Task brief: Every entry must come back exactly as it was written.

Saved entries:
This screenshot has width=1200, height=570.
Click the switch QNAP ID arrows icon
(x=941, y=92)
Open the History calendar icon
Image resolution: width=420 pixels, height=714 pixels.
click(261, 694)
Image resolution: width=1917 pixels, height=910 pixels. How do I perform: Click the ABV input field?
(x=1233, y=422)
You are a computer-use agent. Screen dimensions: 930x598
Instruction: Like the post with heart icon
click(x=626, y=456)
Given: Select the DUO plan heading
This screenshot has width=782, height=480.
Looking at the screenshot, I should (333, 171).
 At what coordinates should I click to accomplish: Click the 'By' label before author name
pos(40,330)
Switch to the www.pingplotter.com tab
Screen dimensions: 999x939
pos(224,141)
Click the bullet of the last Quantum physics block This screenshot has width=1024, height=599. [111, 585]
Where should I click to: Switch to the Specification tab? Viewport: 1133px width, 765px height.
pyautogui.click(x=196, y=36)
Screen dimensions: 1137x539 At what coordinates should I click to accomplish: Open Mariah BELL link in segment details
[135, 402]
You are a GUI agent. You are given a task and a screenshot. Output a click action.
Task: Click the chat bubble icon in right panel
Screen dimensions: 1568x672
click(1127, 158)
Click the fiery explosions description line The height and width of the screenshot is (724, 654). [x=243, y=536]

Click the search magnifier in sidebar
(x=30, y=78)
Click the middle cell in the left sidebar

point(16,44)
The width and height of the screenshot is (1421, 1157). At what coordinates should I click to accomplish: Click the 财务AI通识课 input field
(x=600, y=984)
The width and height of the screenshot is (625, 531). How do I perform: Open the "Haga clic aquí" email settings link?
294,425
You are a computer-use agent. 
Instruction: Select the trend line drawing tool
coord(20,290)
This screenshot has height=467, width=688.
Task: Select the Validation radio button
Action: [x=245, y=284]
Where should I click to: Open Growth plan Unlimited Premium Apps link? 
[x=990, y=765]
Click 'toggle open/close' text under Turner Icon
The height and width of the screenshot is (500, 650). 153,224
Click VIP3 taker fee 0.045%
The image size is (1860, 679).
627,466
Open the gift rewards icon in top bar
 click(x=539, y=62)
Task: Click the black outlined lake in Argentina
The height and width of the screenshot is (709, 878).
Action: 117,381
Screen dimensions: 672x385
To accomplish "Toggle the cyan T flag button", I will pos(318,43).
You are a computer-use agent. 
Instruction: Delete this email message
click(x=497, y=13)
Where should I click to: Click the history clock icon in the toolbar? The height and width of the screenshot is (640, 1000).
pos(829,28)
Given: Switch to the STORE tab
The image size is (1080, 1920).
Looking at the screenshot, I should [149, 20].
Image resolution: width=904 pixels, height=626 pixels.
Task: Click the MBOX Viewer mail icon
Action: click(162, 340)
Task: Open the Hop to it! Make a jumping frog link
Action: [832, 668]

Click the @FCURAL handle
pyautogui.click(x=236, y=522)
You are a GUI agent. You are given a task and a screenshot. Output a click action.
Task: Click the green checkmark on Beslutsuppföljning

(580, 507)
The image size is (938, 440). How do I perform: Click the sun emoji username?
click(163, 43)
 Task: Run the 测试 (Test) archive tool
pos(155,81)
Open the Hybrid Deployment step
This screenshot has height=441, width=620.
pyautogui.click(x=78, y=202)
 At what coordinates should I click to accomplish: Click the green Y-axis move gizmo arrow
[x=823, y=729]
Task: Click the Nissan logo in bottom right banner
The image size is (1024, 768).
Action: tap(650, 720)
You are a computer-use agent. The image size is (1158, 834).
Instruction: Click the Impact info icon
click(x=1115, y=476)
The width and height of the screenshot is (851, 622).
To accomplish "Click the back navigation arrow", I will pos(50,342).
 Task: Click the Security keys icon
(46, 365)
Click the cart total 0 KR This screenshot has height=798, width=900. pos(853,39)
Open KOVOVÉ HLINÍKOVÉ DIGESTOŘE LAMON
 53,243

Written response:
This screenshot has width=1200, height=570.
Click the switch QNAP ID arrows icon
(x=941, y=92)
Open the History calendar icon
Image resolution: width=420 pixels, height=714 pixels.
click(261, 694)
Image resolution: width=1917 pixels, height=910 pixels. How do I perform: Click the ABV input field?
(x=1233, y=422)
You are a computer-use agent. Screen dimensions: 930x598
Instruction: Like the post with heart icon
click(x=626, y=456)
Given: Select the DUO plan heading
This screenshot has width=782, height=480.
Looking at the screenshot, I should (333, 171).
 At what coordinates should I click to accomplish: Click the 'By' label before author name
pos(40,330)
Switch to the www.pingplotter.com tab
Screen dimensions: 999x939
pos(224,141)
Click the bullet of the last Quantum physics block This screenshot has width=1024, height=599. [111, 585]
Where should I click to: Switch to the Specification tab? Viewport: 1133px width, 765px height.
pyautogui.click(x=196, y=36)
Screen dimensions: 1137x539 At what coordinates should I click to accomplish: Open Mariah BELL link in segment details
[135, 402]
You are a GUI agent. You are given a task and a screenshot. Output a click action.
Task: Click the chat bubble icon in right panel
Screen dimensions: 1568x672
click(1127, 158)
Click the fiery explosions description line The height and width of the screenshot is (724, 654). [x=243, y=536]

Click the search magnifier in sidebar
(x=30, y=78)
Click the middle cell in the left sidebar

point(16,44)
The width and height of the screenshot is (1421, 1157). At what coordinates should I click to accomplish: Click the 财务AI通识课 input field
(x=600, y=984)
The width and height of the screenshot is (625, 531). How do I perform: Open the "Haga clic aquí" email settings link?
294,425
You are a computer-use agent. 
Instruction: Select the trend line drawing tool
coord(20,290)
This screenshot has height=467, width=688.
Task: Select the Validation radio button
Action: [x=245, y=284]
Where should I click to: Open Growth plan Unlimited Premium Apps link? 
[x=990, y=765]
Click 'toggle open/close' text under Turner Icon
The height and width of the screenshot is (500, 650). 153,224
Click VIP3 taker fee 0.045%
The image size is (1860, 679).
627,466
Open the gift rewards icon in top bar
 click(x=539, y=62)
Task: Click the black outlined lake in Argentina
The height and width of the screenshot is (709, 878).
Action: 117,381
Screen dimensions: 672x385
To accomplish "Toggle the cyan T flag button", I will pos(318,43).
You are a computer-use agent. 
Instruction: Delete this email message
click(x=497, y=13)
Where should I click to: Click the history clock icon in the toolbar? The height and width of the screenshot is (640, 1000).
pos(829,28)
Given: Switch to the STORE tab
The image size is (1080, 1920).
Looking at the screenshot, I should [149, 20].
Image resolution: width=904 pixels, height=626 pixels.
Task: Click the MBOX Viewer mail icon
Action: click(162, 340)
Task: Open the Hop to it! Make a jumping frog link
Action: [832, 668]

Click the @FCURAL handle
pyautogui.click(x=236, y=522)
You are a GUI agent. You are given a task and a screenshot. Output a click action.
Task: Click the green checkmark on Beslutsuppföljning

(580, 507)
The image size is (938, 440). How do I perform: Click the sun emoji username?
click(163, 43)
 Task: Run the 测试 (Test) archive tool
pos(155,81)
Open the Hybrid Deployment step
This screenshot has height=441, width=620.
pyautogui.click(x=78, y=202)
 At what coordinates should I click to accomplish: Click the green Y-axis move gizmo arrow
[x=823, y=729]
Task: Click the Nissan logo in bottom right banner
The image size is (1024, 768).
Action: tap(650, 720)
You are a computer-use agent. The image size is (1158, 834).
Instruction: Click the Impact info icon
click(x=1115, y=476)
The width and height of the screenshot is (851, 622).
To accomplish "Click the back navigation arrow", I will pos(50,342).
 Task: Click the Security keys icon
(46, 365)
Click the cart total 0 KR This screenshot has height=798, width=900. pos(853,39)
Open KOVOVÉ HLINÍKOVÉ DIGESTOŘE LAMON
 53,243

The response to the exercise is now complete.